Below are some records. Write out the lines from the one containing "This screenshot has height=132, width=240." to the last line, word for word, leaving out pictures.

→ Entries shown:
[Start of section]
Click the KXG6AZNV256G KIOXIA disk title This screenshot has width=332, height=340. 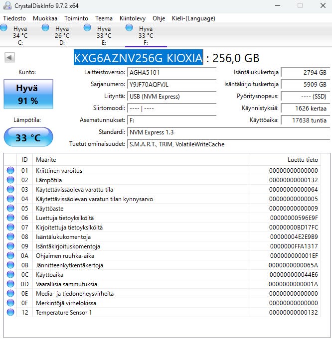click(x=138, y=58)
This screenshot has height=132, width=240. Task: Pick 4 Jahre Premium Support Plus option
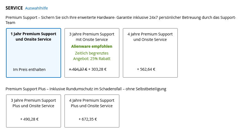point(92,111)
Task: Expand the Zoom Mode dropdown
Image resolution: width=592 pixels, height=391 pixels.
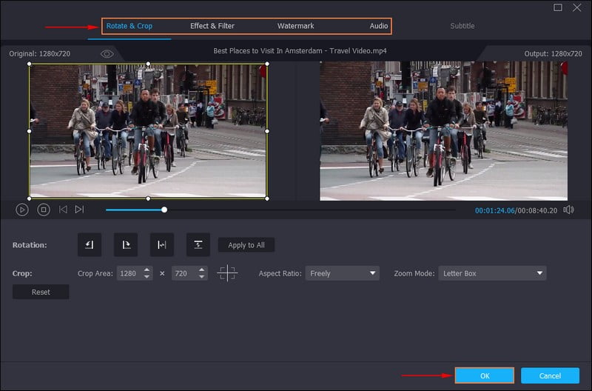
[End of section]
→ Result of this exercise:
This screenshot has height=132, width=240. Task: Pick 4 Jahre Premium Support Plus option
point(92,111)
Task: Expand the Zoom Mode dropdown
Image resolution: width=592 pixels, height=391 pixels.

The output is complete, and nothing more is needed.